The Leiden mutation (synonyms: thrombophilia, activated protein C resistance) is a blood clotting disorder of genetic origin. Due to the mutation, the degradation of factors enhancing blood clotting slows down, and thus the patients’ blood have an increased tendency to coagulate, resulting in a predisposition to thrombosis - the blocking of a blood vessel by a clot. Hereditary predisposition to thrombosis can be linked to this alteration in 80% of the cases. In the Leiden mutation, the predisposition to thrombosis is already apparent in the heterozygous form (when only one of the two copies of the gene carries a mutation) and is even more explicit in homozygous form (when the mutation is present in both copies). 10% of the healthy Hungarian population is heterozygous for the Leiden mutation, and a few per thousand are homozygous. Individuals carrying the mutation in a heterozygous form have an approximately 8-fold higher risk, while those carrying it in a homozygous form have an approximately 80-fold higher risk of deep vein thrombosis compared to the average population, provided there are no further risk factors.

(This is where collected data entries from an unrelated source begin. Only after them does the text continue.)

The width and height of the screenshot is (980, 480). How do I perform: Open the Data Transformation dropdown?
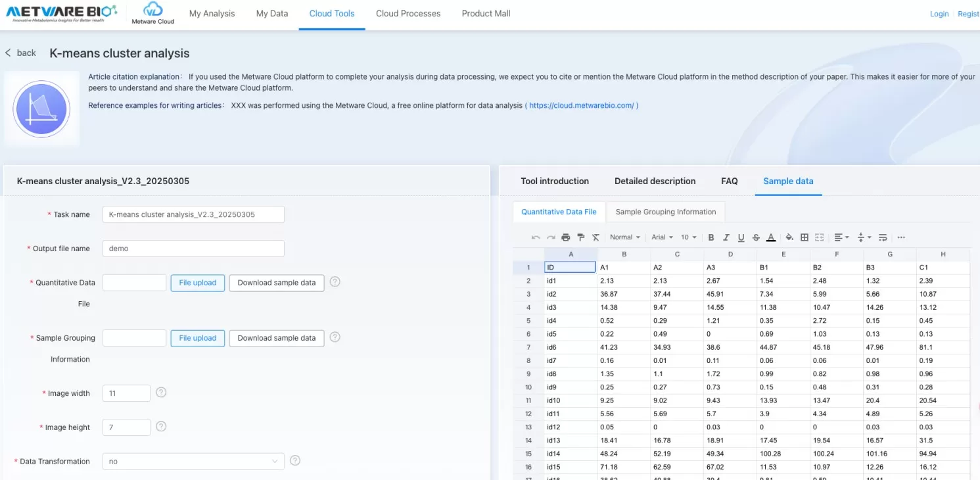(191, 461)
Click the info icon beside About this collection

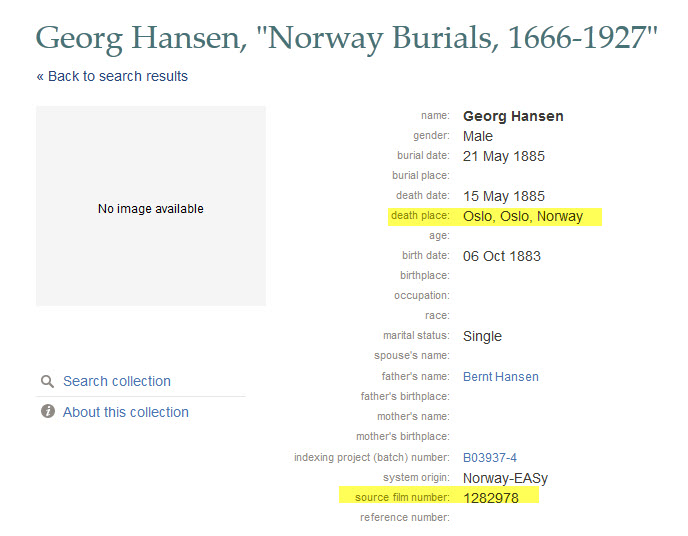point(48,411)
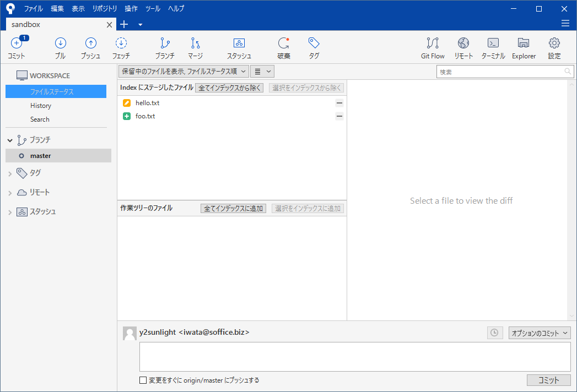Click the Push (プッシュ) toolbar icon
Viewport: 577px width, 392px height.
90,44
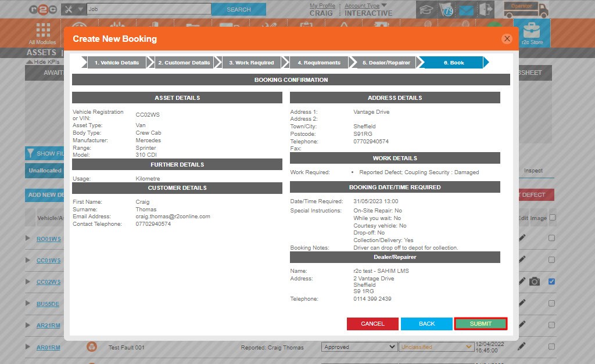The height and width of the screenshot is (364, 595).
Task: Click the Job search input field
Action: click(x=148, y=9)
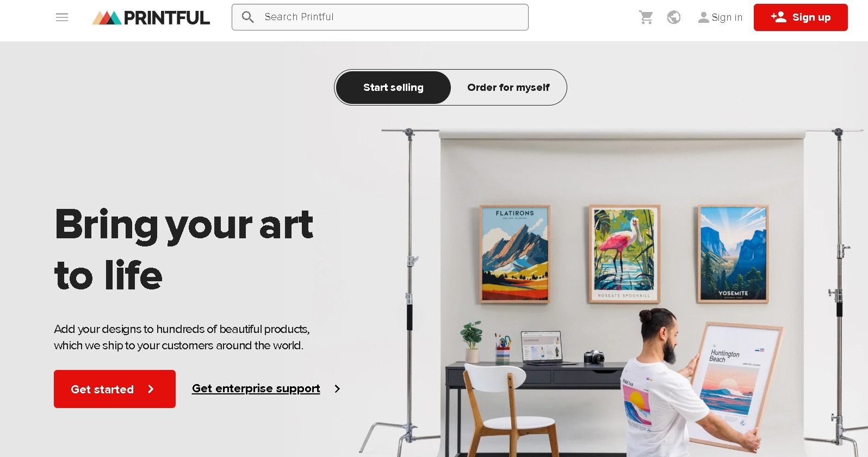
Task: Click the add-user icon on Sign up
Action: 779,17
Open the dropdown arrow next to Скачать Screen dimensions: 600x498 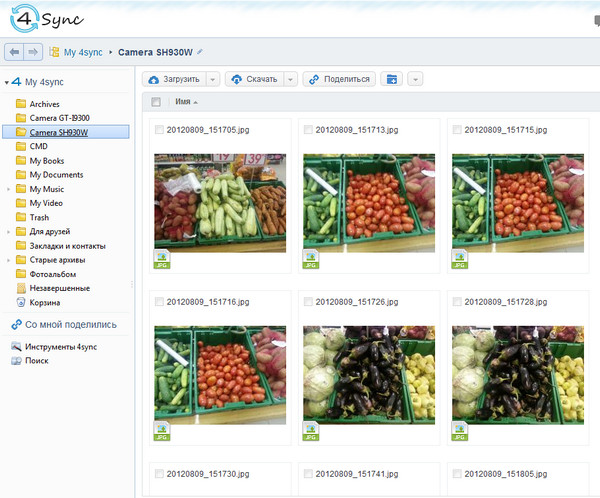(290, 79)
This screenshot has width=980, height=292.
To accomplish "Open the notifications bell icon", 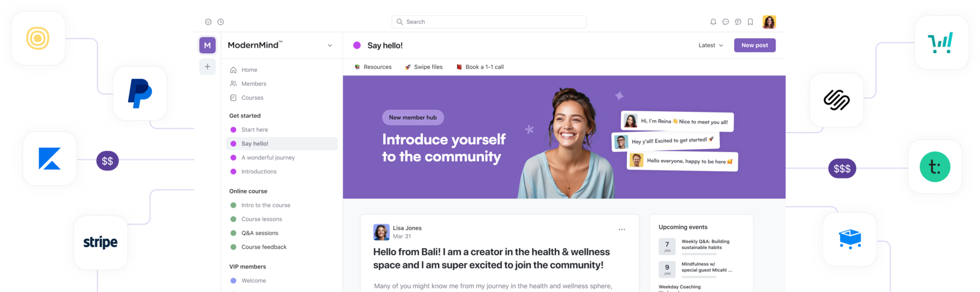I will [x=713, y=22].
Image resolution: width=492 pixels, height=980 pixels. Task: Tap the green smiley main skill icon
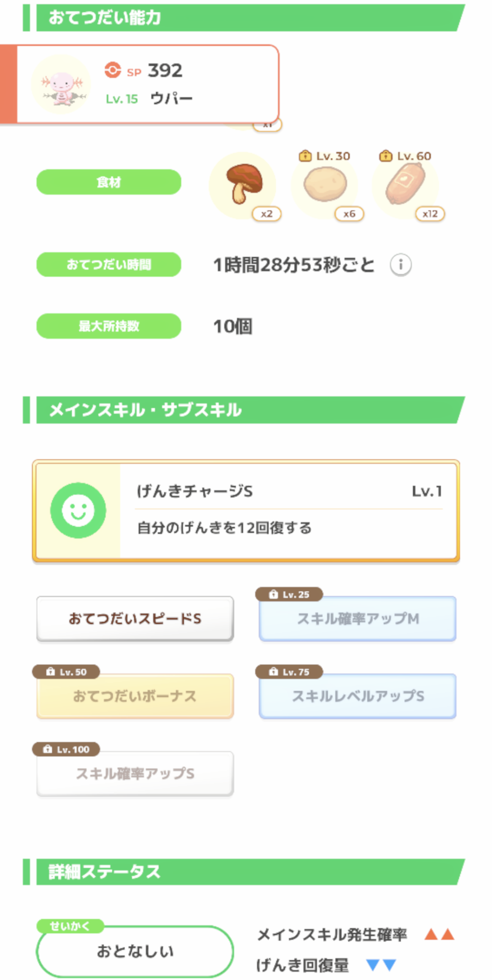point(78,510)
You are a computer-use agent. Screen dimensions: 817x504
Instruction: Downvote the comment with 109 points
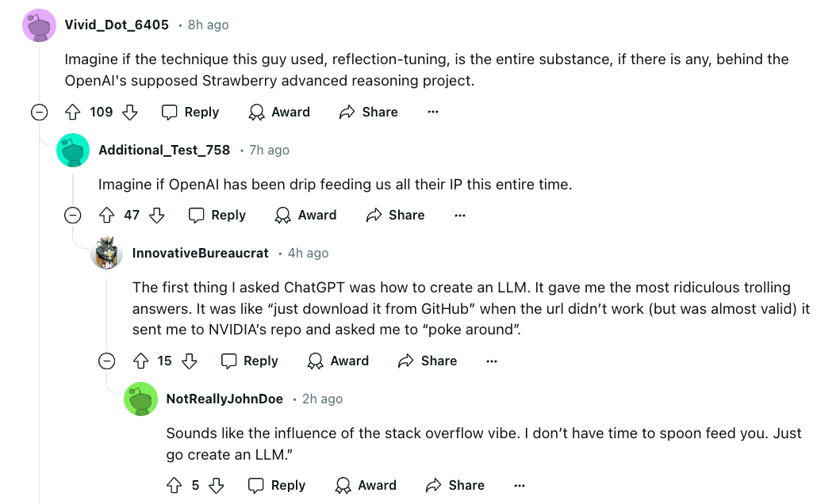tap(129, 113)
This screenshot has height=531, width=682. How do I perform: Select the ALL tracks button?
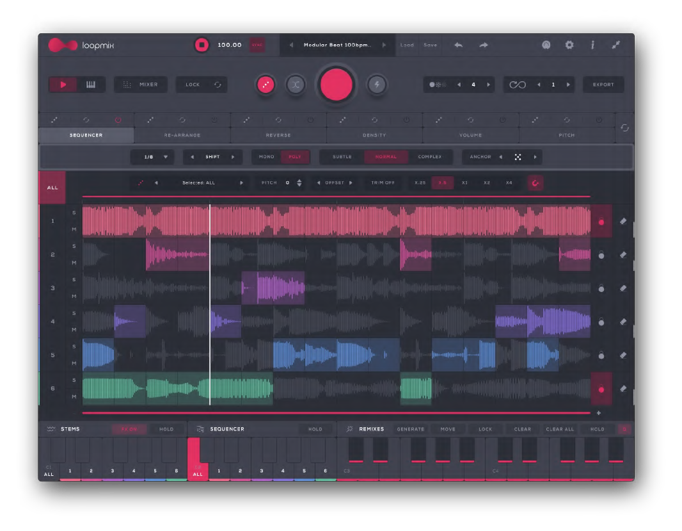pos(52,187)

It is essential that in cases of thrombosis occurring at young age with no known cause and/or in cases of recurrent thrombosis testing for the Leiden mutation should by all means be performed. If the patient has children or his/her parents are alive, they should also be tested.

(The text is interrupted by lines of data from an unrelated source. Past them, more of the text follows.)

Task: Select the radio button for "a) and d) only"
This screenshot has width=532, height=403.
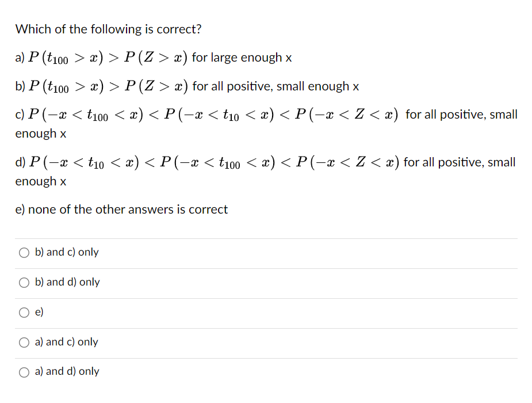Action: pos(24,372)
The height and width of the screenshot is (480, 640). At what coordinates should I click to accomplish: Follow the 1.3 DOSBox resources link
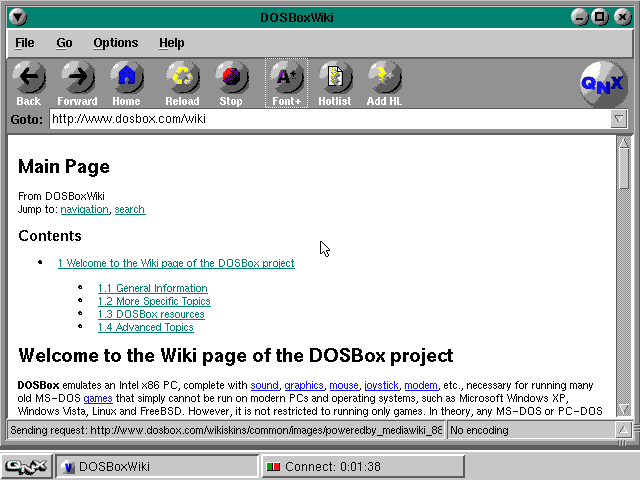click(151, 314)
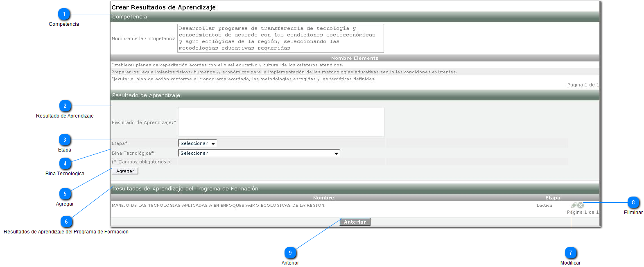The width and height of the screenshot is (644, 267).
Task: Click blue annotation marker number 8
Action: coord(633,203)
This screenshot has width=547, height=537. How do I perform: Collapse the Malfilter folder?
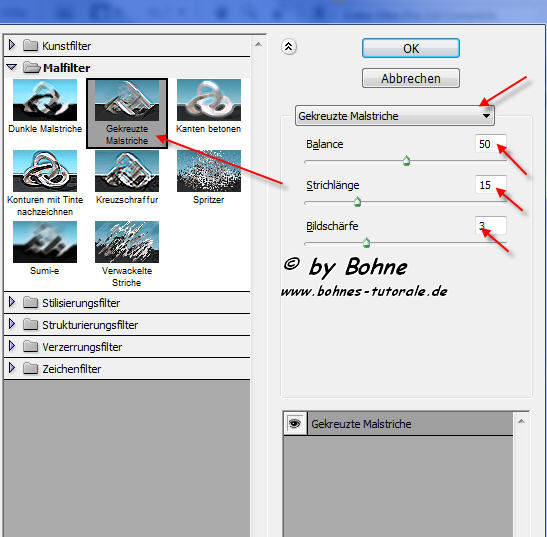pyautogui.click(x=12, y=67)
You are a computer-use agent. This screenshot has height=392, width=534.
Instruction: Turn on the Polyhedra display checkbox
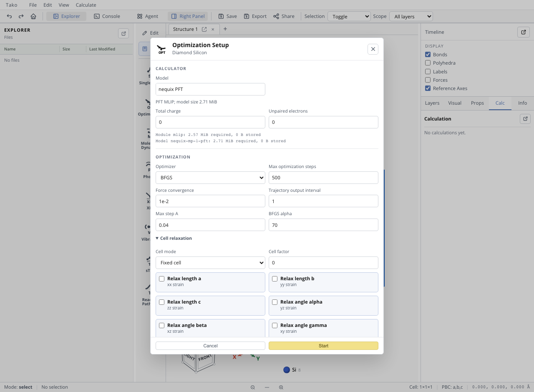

Mutation of prothrombin or coagulation factor II is the second most common cause of hereditary disposition to thrombosis. Due to the alteration, the prothrombin level is elevated and, as a result, the activity of the coagulation system increases leading to a higher probability of thrombosis. This gene alteration affects 2% of the average population and increases the risk of deep vein thrombosis approximately 3-fold. The risk of developing myocardial infarction is 4-fold higher in women carrying the mutation in a heterozygous form compared to those who do not carry it, and it is further increased by other risk factors (smoking, contraceptive pills). The homozygous form of the mutation is very rare but, according to some studies, this mutation may be responsible for recurrent pregnancy losses.
Screening for the mutation is recommended in cases of brain blood vessel blockage (stroke) at a young age, in women developing myocardial infarction, after recurrent pregnancy losses, or if there is a verified prothrombin mutation-carrier relative in the family.

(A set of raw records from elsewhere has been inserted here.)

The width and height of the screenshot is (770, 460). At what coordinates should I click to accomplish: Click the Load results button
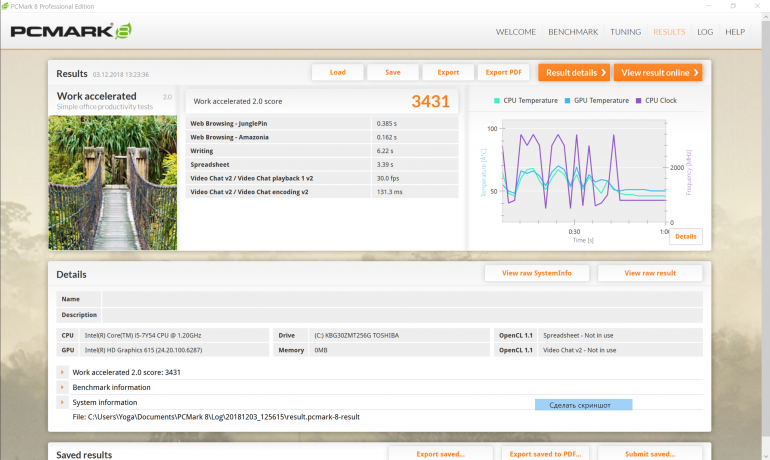pos(337,72)
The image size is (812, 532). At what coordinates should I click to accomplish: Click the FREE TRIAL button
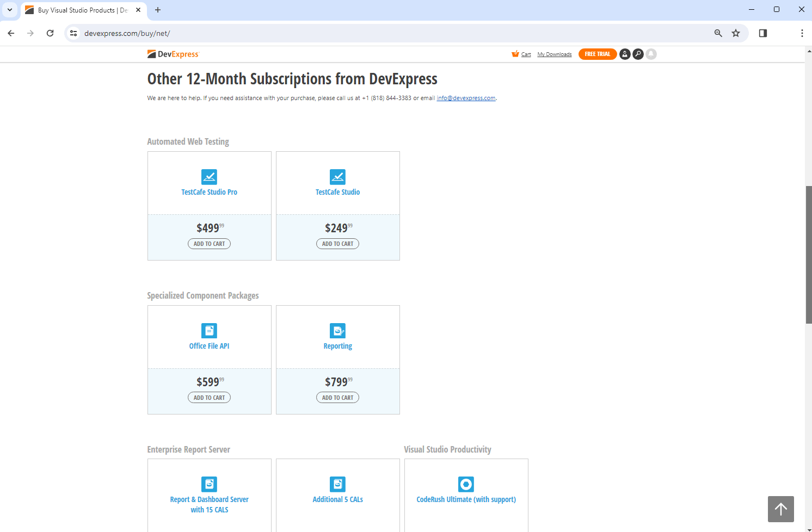(x=597, y=54)
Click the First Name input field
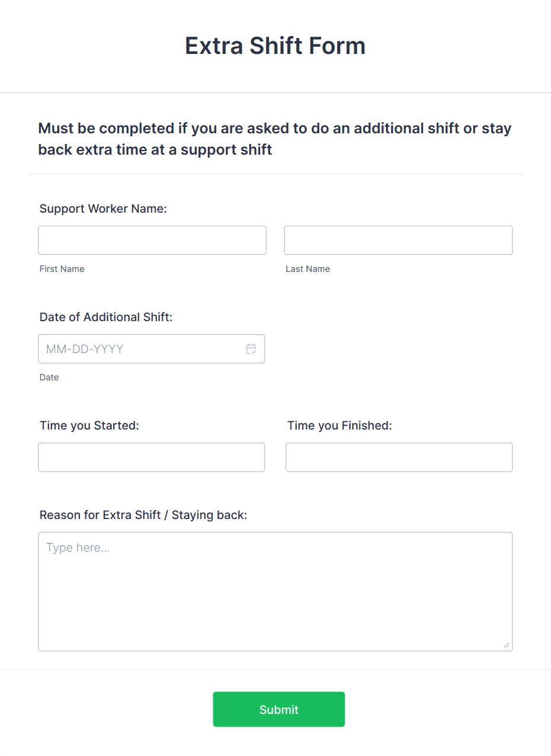Viewport: 551px width, 756px height. tap(152, 240)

Mutation in the MTHFR (methylenetetrahydrofolate reductase) gene results in a hereditary elevation of the blood homocysteine level. Elevated blood homocysteine levels, which lead to an almost 3-fold increase in the risk of thrombosis compared to individuals with normal blood homocysteine level, can be found in 5-10% of the population. Elevated homocysteine level is a known risk factor of arterial and venous thrombosis, loss of pregnancy, and neural tube closure defects in the foetus. Lack of folic acid increases the probability of developing elevated homocysteine levels (hyperhomocysteinemia); thus, increased folic acid intake can reduce blood homocysteine levels. Testing the mutation is recommended in cases of elevated serum homocysteine level.
When the mutation is present in a heterozygous form, the concentration of homocysteine is not or is only slightly elevated in the serum, while this increase is much more explicit in the homozygous form of the mutation. The prevalence of the homozygous mutation in the population is relatively high; it is present in 5-15% of the average population.